При этих словах, произнесенных с трогательной простотой и достоинством, бургомистр невольно смягчился и упрекнул себя за сказанное.
- Понимаю, что вам жалко своего коня, - сказал он менее сердитым голосом, - но что делать? Случилось несчастье!
- Несчастье, да, господин бургомистр, большое несчастье. Девушки, которых я сопровождаю, слишком слабы, чтобы идти пешком, ехать же в экипаже им не на что. А между тем нам необходимо быть в Париже в начале февраля... Я обещал это их умирающей матери. У детей, кроме меня, нет никого...
- Вы, значит, их...
- Я их верный слуга, господин бургомистр, а теперь, когда моя лошадь мертва, что же я стану делать? Послушайте, вы человек добрый, у вас самого, наверно, есть дети! Представьте себе, если бы они очутились в таком положении, как мои сиротки? Если бы у них так же, как у моих, не было никого в мире, кроме старого слуги, любящего их всей душой, да старой лошади, служившей им так долго!.. Их с детства преследуют несчастья... с самого рождения... они дочери изгнанника и изгнанницы... Вся радость, какая может выпасть им на долю в жизни, ждет их в конце этого путешествия, а между тем смерть лошади делает его невозможным... Подумайте сами, разве это вас не тронет до глубины сердца? Разве вы не согласитесь, что смерть лошади для меня непоправимое несчастье?

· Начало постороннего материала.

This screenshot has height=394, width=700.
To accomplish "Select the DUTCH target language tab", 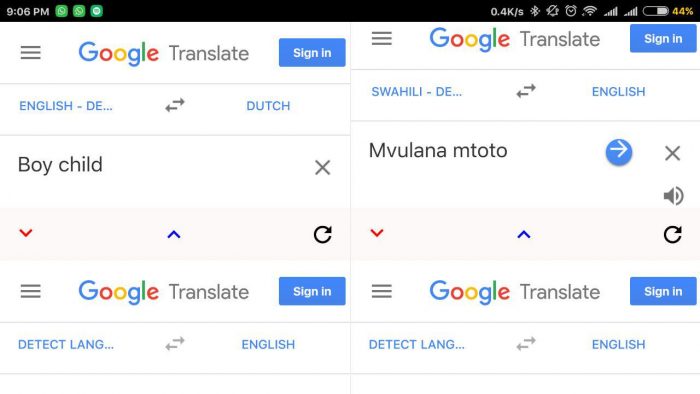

- Конечно, - ответил бургомистр, в душе человек довольно добрый и поэтому невольно разделявший волнение Дагобера. - Теперь мне понятно, как тяжела для вас эта потеря... и сироты меня заинтересовали. Сколько им лет?

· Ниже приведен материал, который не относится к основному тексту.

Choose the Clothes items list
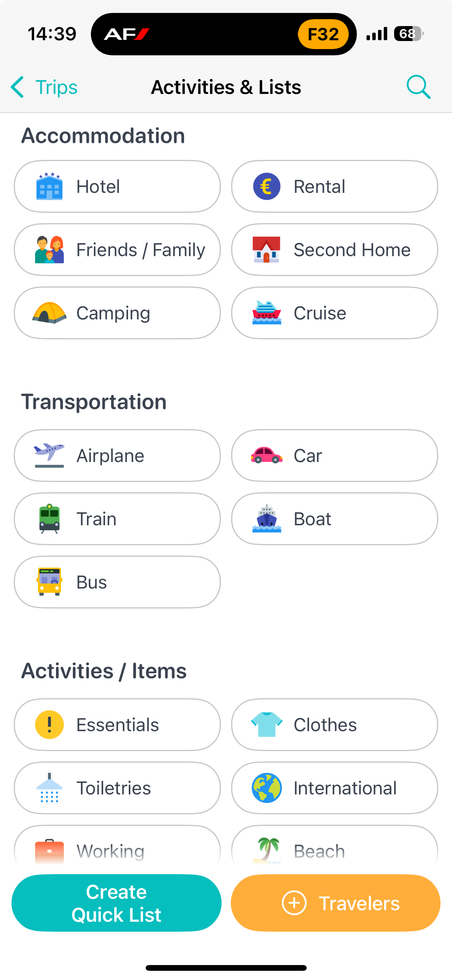[334, 725]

- 15 лет и 2 месяца... они близнецы.
- 15 лет и 2 месяца... почти ровесницы моей Фредерике!
- У вас такого же возраста барышня? - подхватил Дагобер, начиная надеяться на благополучный исход. - Ну, так теперь я почти спокоен насчет участи моих сироток... Вы все рассудите по справедливости...
- Судить по справедливости - мой долг, и, по правде говоря, в этом деле обе стороны одинаково виноваты: с одной стороны, вы плохо привязали лошадь, с другой - укротитель не запер дверей. Он мне говорит: "Я ранен!", вы говорите: "У меня убита лошадь... и по тысяче причин эта потеря невосполнима".
- Вы лучше говорите от моего имени, чем я сам бы сумел сказать, - с угодливой улыбкой заметил солдат. - Ведь именно это я хотел выразить, потому что, как вы сами изволили заметить, господин бургомистр, лошадь была моим единственным богатством, и справедливо будет, если...
- Так-то так, - прервал его бургомистр, - ваши доводы неотразимы! Но Предсказатель, со своей стороны, высказал много дельного и основательного. Он человек святой и безукоризненной честности... я давно его знаю... Мы здесь все, видите ли, ревностные католики, а он чуть не задаром продает нашим женщинам назидательные книги и раздает в убыток себе четки, образки и тому подобное. Конечно, это дела не касается, скажете вы совершенно справедливо... Но знаете, когда я шел сюда, я намеревался...
- Обвинить меня... не правда ли, господин бургомистр? - сказал, все более и более ободряясь, Дагобер. - А это потому, что вы тогда еще не совсем проснулись... Ваша справедливость бодрствовала только на один глаз.
- Быть может, господин солдат, быть может! - добродушно заметил судья. - Я даже не скрыл от Морока, что считаю его правым. Тогда он великодушно мне заметил: "Если вы обвиняете моего противника сами, то я не хочу ухудшать его положение и не открою вам некоих вещей"...
- По поводу меня?
- Вероятно. Однако ваш великодушный враг ни за что не хотел больше сказать, когда узнал, что я решил наложить на вас большой штраф...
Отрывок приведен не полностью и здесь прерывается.